A abolição da família, em vez do conflito de gêneros dentro dela, era pensada como a chave da emancipação das mulheres. A socialização do trabalho doméstico eliminaria a dependência das mulheres para com os homens e promoveria uma nova liberdade nas relações entre os sexos. (GOLDMAN, 2014, p. 24).

Para os sujeitos daquele tempo histórico a necessidade era de criações de lavanderias públicas, alimentação em restaurantes coletivos, assim como as crianças estariam sob a criação e responsabilidade pública.

No contexto atual tudo isso pode até parecer utopia, ainda assim pensar outras formas de organização da família traz a lucidez do restrito campo de luta defensiva em que estamos inseridos. Perceber onde estamos e para onde precisamos ir na luta pela emancipação da mulher, bem como os distintos caminhos velhos e novos dessa luta, é um começo essencial.

Notas

[1] BERNADO. João.

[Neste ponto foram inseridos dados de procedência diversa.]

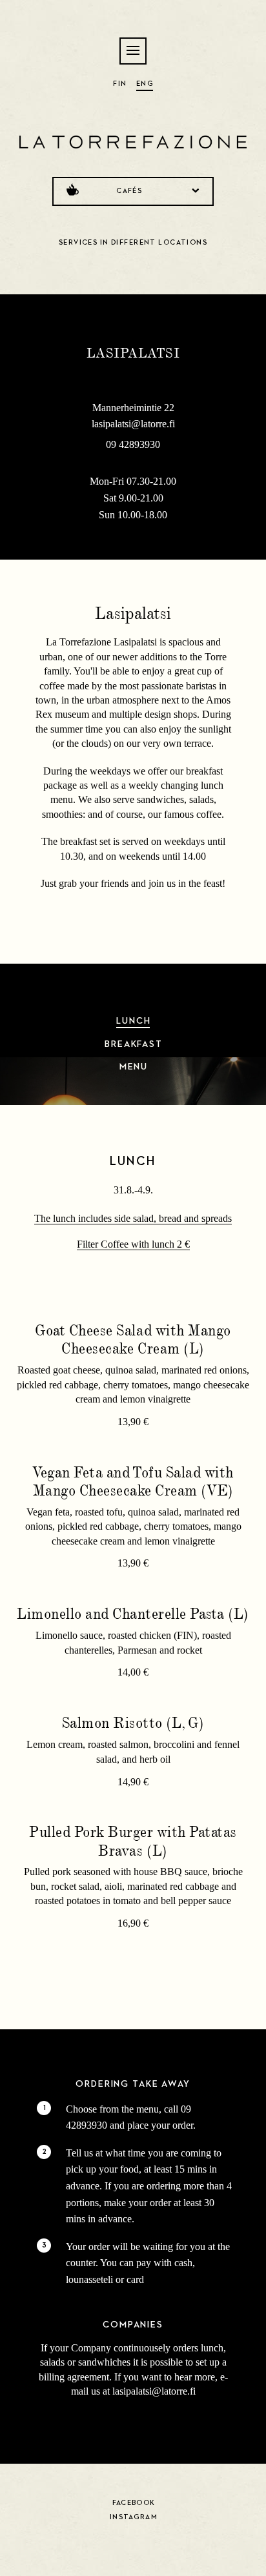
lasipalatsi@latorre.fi (133, 423)
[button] (136, 52)
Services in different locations (133, 242)
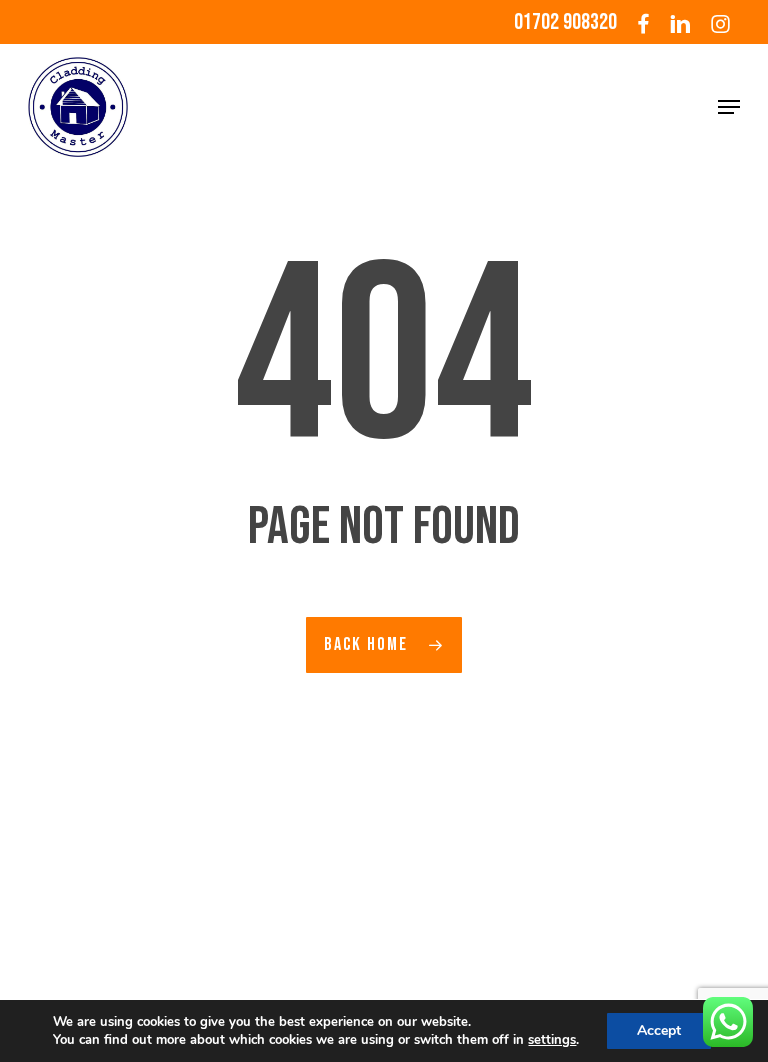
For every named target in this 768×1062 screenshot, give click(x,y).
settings (552, 1040)
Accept (659, 1030)
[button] (729, 107)
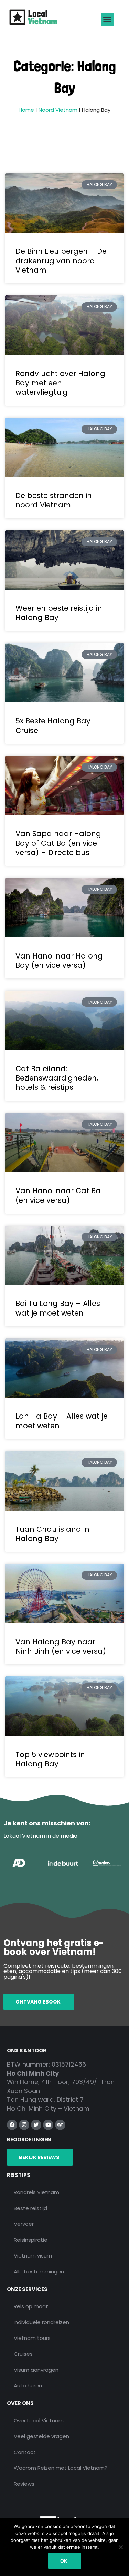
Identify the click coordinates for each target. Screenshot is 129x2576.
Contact (25, 2452)
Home (26, 109)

A autogestão da sociedade prepara-se na autogestão das lutas. Publicado em Piá Piou!, Novembro de 2005, nº 3.

[2] SAFFIOTI, Heleieth. A mulher na sociedade de classes: mito e realidade. Ed.Expressão Popular. São Paulo, 2013.

[3] Disponível aqui.

[4] MARX, K. Crítica da Filosofia do Direito de Hegel. Introdução. Temas de Ciências Humanas n° 2. São Paulo, Grijalbo, 1977.

[5] Disponível aqui.

[6] GOLDMAN, Wendy. Mulher, Estado e Revolução. 1ed. São Paulo: Boitempo, 2014.